“Cell-o?” Can Schools Search Student Cell Phones?

mike photo

Author: Michael Tucker, Attorney at Law

In 2012, studies of student cell phone ownership and use revealed that approximately 78% of all Americans aged 12–17 years had a mobile phone and 37% had a smart phone.  These numbers have no doubt risen in the 5 years since this particular study was conducted.  Considering this almost universal usage, information contained on a student’s cell phone is often sought in investigations of student misconduct.  In fact, the California Legislature is currently considering Assembly Bill 165 which, if approved, would significantly broaden a local educational agencies ability to access a student’s cell phone if suspected of a suspendable or expellable offense.  However, school administrators should carefully consider the potential privacy implications before searching a student’s cell phone.

  • Cell phones now contain so much more than simple communication information.

Not only are cell phones used to communicate via text, voice or video with others, but most contain a plethora of additional information.  Most cell phones contain, among other things, web browser history, access to personal photos and videos, and access to social media sites.  Searching a cell phone thus may reveal private information that is not necessarily germane to the purpose of the search.

  • Governing boards have the authority to regulate cell phone possession and use. Know your policy.

California Education Code section 48901.5 provides school governing boards with the authority to “regulate the possession or use of any electronic signaling device.”  Most, if not all, school governing boards have policies and procedures regarding a student’s possession, use, and possible search of a cell phone.  Therefore, it is imperative prior to determining whether a search is necessary that all school personnel know and understand their school’s policies related to cell phones.

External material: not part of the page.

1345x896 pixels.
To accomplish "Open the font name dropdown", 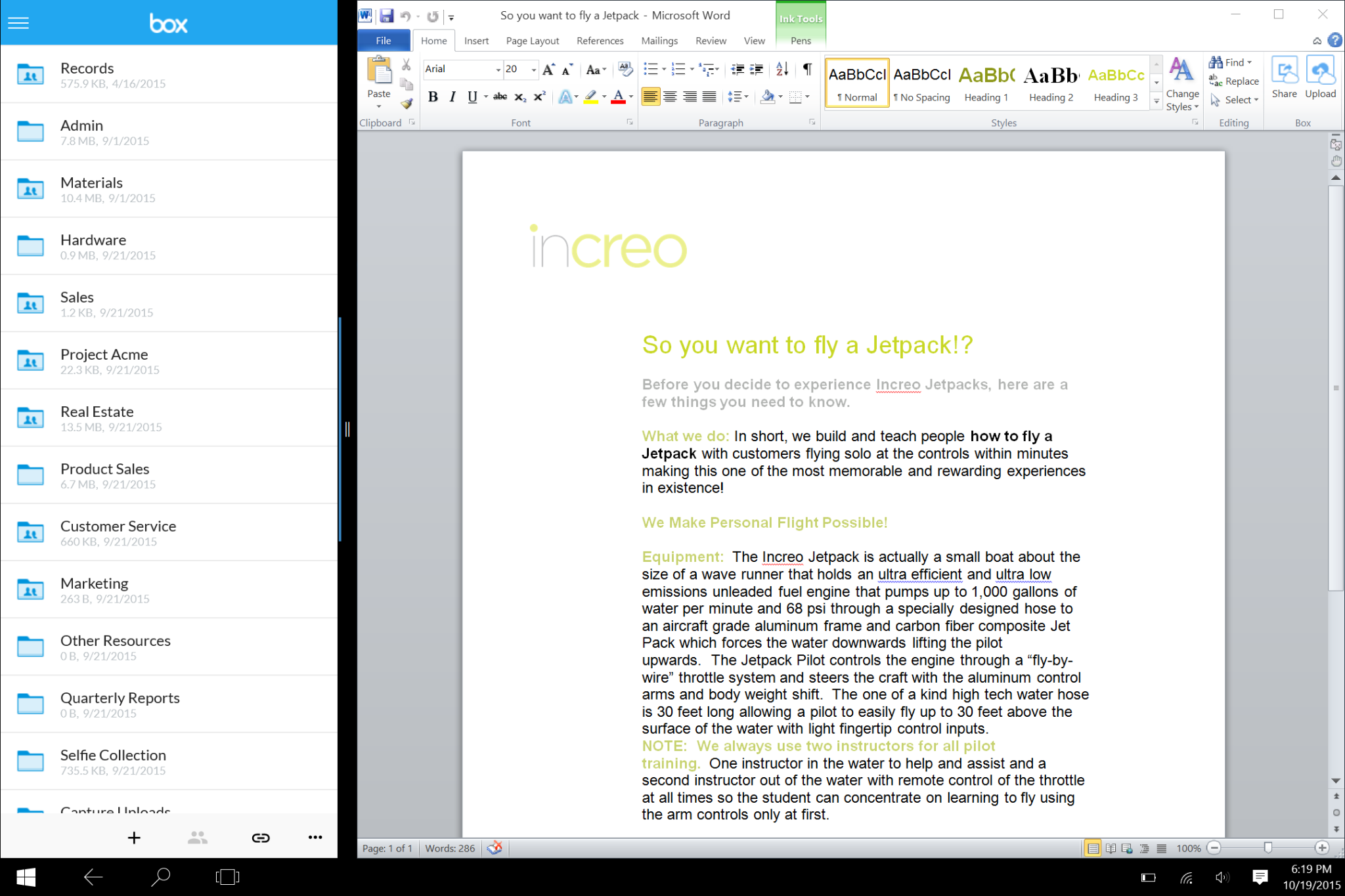I will pos(498,70).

  • All searches of student property must be 1) justified from the beginning and 2) “reasonably related [in scope] to the objectives of the search and not excessively intrusive in light of the age and sex of the student and the nature of the infraction.”

In New Jersey v. T.L.O, the United States Supreme Court provided the above standards which can be used to determine whether a search of a student’s cell phone is legally defensible. (New Jersey v. T.L.O , (1985) 469 U.S. 325.)  The Court went on to state that a search is “justified from the beginning” when a school official has “reasonable grounds for suspecting that the search will turn up evidence that the student has violated or is violating either the law or the rules of the school.”  (Id.)  The official must be able to put this suspicion into words as “curiosity, rumor or hunch” is insufficient to justify a search.  Simply being disruptive, (In re William G., (1985) 40 Cal. 3d 550), invocating privacy rights or attempting to hide private information are also insufficient.  (In re Lisa G., (2004) 125 Cal. App. 4th 801.)

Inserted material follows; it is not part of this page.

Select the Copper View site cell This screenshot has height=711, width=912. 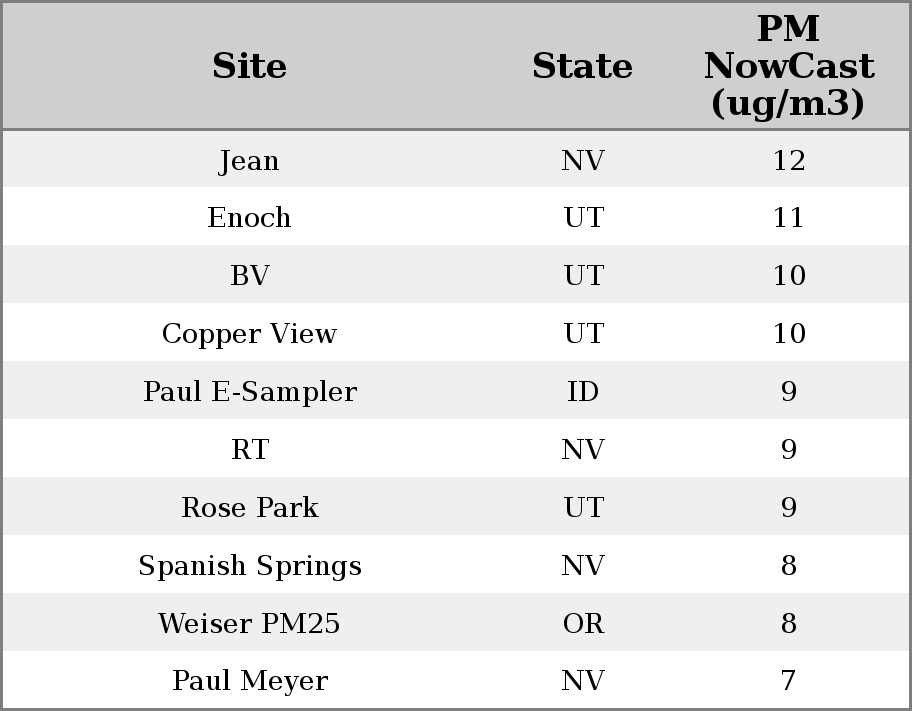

Whether or not a search is “reasonably related [in scope] to the objectives of the search and not excessively intrusive in light of the age and sex of the student and the nature of the infraction” is largely dependent on the context of the search.  For example, searching a student’s social media history for using a cell phone during class may not be necessary in light of the violation.  However, searching a student’s text messages maybe be justified if the student is accused of selling drugs on campus to other students.  Moreover, the search’s scope must be similarly limited based on the context and objectives of the search.  Taking the drug sale example, a search of text messages to arrange the sale may be justified, but searching the phone’s photo album may not be.

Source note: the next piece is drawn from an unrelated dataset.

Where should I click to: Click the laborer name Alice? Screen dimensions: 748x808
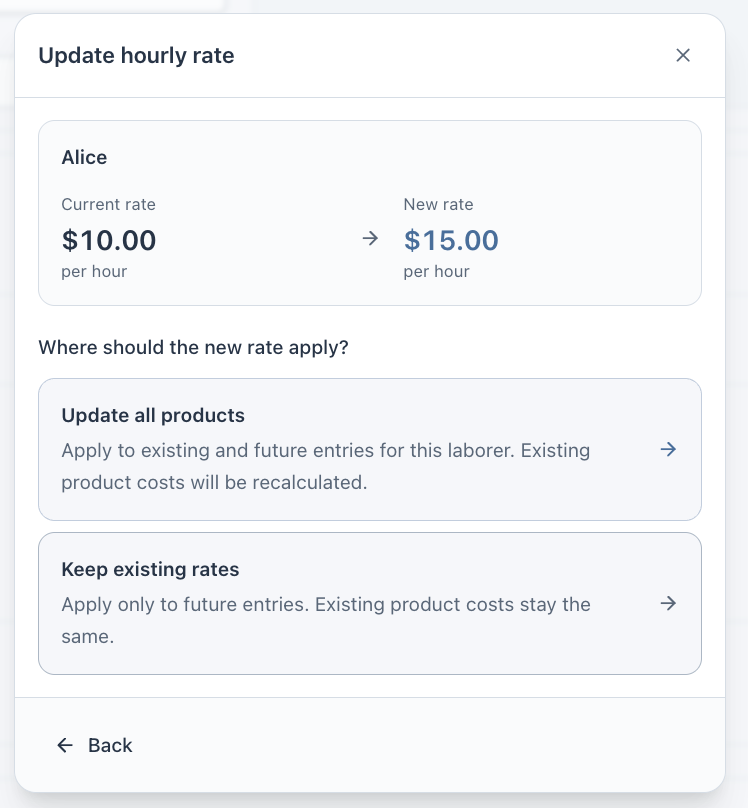tap(84, 157)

Therefore, before determining whether a cell phone search is justified, it is recommended that:

  1. School governing boards update and revise relevant policies;
  2. School officials are knowledgeable regarding those policies and their application;
  3. The school officials considering a search have a “reasonable suspicion” that a law or school policy has been violated and the cell phone is an essential element of the commission of that violation;
  4. The school official should be able to articulate the “reasonable suspicion” and that it is based on more than a rumor or a hunch;
  5. The school official determine whether or not the alleged violation involves the student’s cell phone;
  6. The search is limited in scope to the focus of the violation to reduce the risk of liability for invasion of a student’s privacy; and
  7. Any search should be done with more than one official present so to corroborate that the search was appropriately limited and done so in accordance with school policy.